The State is a fictional totalitarian world government in a future history that forms the back-story of three of Larry Niven's novels: A World Out of Time (1976), The Integral Trees (1984), and The Smoke Ring (1987). It is also the setting of two short stories, "Rammer" (which became the first chapter of A World Out of Time) and "The Kiteman" (printed in N-Space), as well as a stalled fourth novel, The Ghost Ships. After several years in development, Niven announced that The Ghost Ships would never be made and wrote The Ringworld Throne instead. The novel would have focused on a race of self-aware natural Bussard ramjets birthed in the supernova that created Levoy's Star and were returning to their place of birth to mate. According to Playgrounds of the Mind, Kendy and the kite-fliers from "The Kiteman" would have returned also.

==Bibliography==
Works set in the fictional universe The State:
- “Rammer” (1971 short story incorporated into A World Out of Time)
- “Down and Out” (1976 short story incorporated into A World Out of Time)
- “The Children of the State” (1976 serial novella incorporated into A World Out of Time)
- A World Out of Time (1976 fix-up novel)
- The Integral Trees (1984 novel)
- The Smoke Ring (1987 novel)
- “The Kiteman” (1990 short story collected in N-Space)
- The Ghost Ships (cancelled novel)

==Overview==
Most information regarding the State comes from A World Out of Time, including a brief overview of its formation in the aftermath of two global brush-fire wars. The precise timeframe the State occupies is not defined. In A World Out of Time, the State exists as of 2190; Kendy notes that the State was established 455 years before Discipline reached the Smoke Ring (which itself was 512 years before The Integral Trees, 532 years before The Smoke Ring, and 580 years before "The Kiteman"). It rules over an extremely crowded world, in which privacy is no longer a concept. Religion (or at any rate Christianity) is apparently no longer in practice, as a corpsicle on the Discipline is noted as having to explain to others what a Christmas wreath is. A comment from Kendy in The Smoke Ring indicates that the State abolished capitalism when it was established. In The Smoke Ring, Kendy also states that as of the time when Discipline left Earth, the State had colonized all ten planets of the Solar System, thirty moons, and hundreds of asteroids, with twenty-eight extrasolar worlds in the process of terraforming. According to Niven, The Ghost Ships would have revealed that the State had split into two factions, the Inner State based in the Solar System and the Outer State based on the extrasolar colony worlds, which would have featured in the novel. This is also implied by a graphic presentation in A World Out Of Time, which the protagonist interprets as showing a distinction between "people, like us" (the Inner State) and "not people, not like us" (the colonies).

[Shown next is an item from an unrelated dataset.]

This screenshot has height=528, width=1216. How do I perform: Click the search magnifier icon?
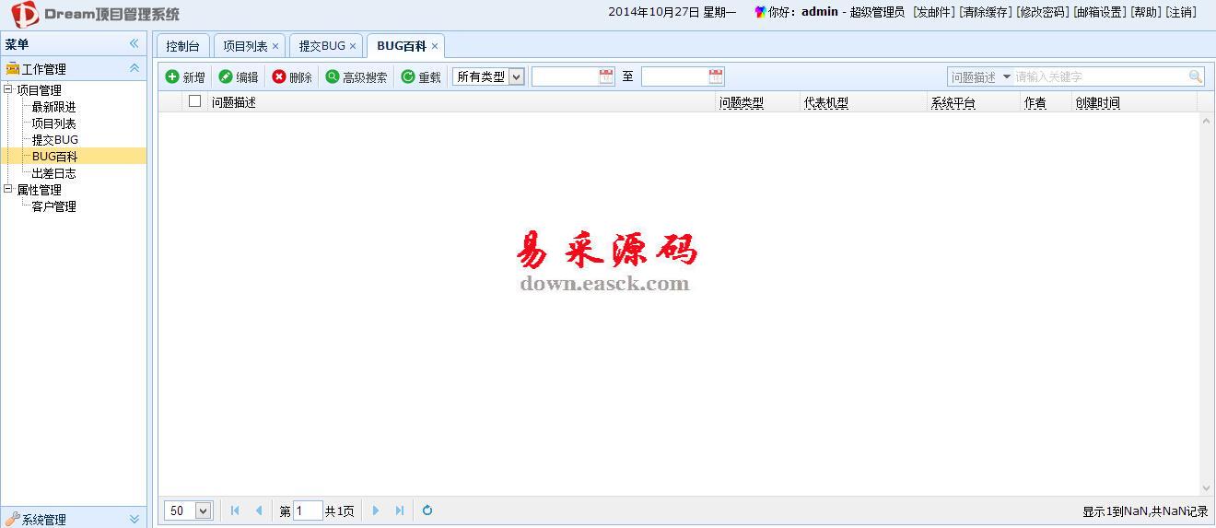tap(1196, 76)
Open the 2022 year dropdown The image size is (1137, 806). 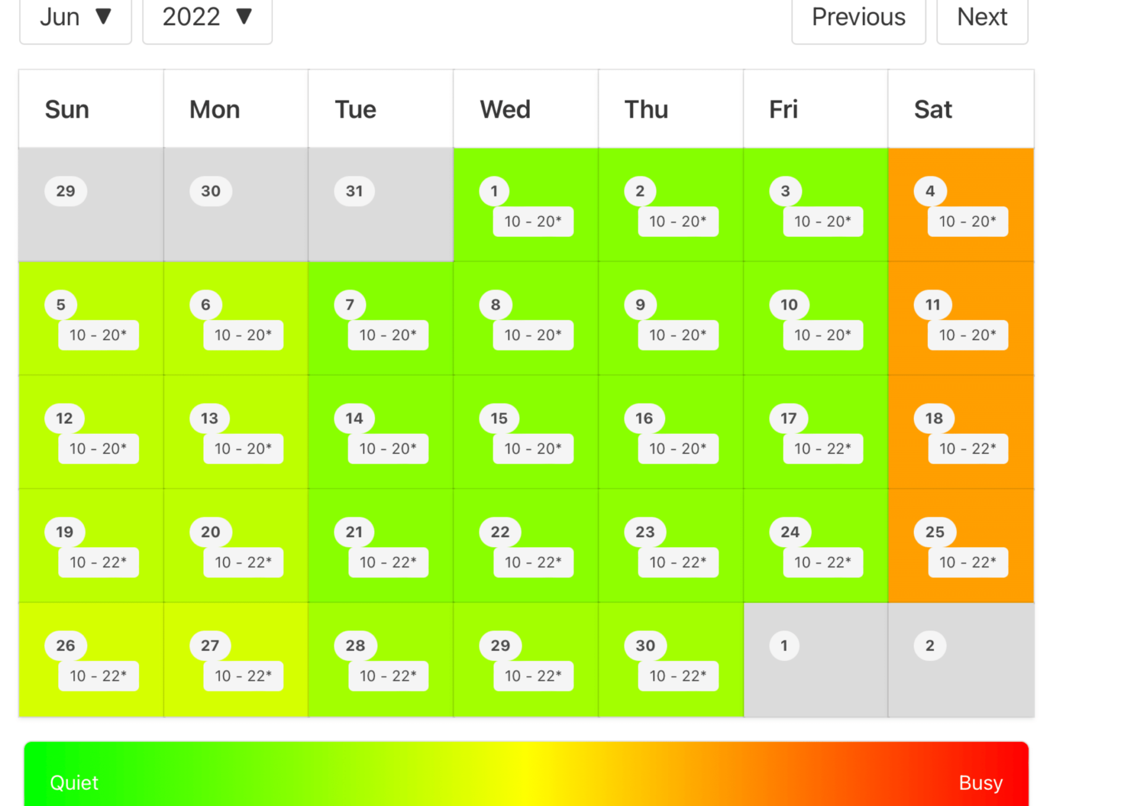pos(207,18)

The State employs fusion-assisted interstellar spaceflight and technologies that enable personalities to be transferred chemically from one body to another. It may transfer personalities extracted from medically unsalvageable bodies of "corpsicles" frozen in the past to mindwiped criminals to use them as agents in circumstances where their free-thinking skills can still be useful to the State, such as in piloting ramships to other stars. The State has also perfected the storage of human personalities within AI systems, and can install copies of the personalities of "checkers" loyal to the State into the ramships' control computers, in order to keep a watch on potentially disloyal revived corpsicles.

The temporal dilation of the novel permits the protagonist of A World Out of Time a view of the State in several widely spaced time periods, over three million years. He describes it to his AI minder as a hydraulic empire, accounting for its very long life and stability. He claims that hydraulic empires only fall to barbarians from outside - but there is nothing "outside" of the State, which encompasses all of human civilization. It is eventually revealed that the State created its own "barbarians" by establishing colonies in other systems.

A World Out of Time was nominated for a Locus Award in 1977, and The Integral Trees won a Locus Award in 1985.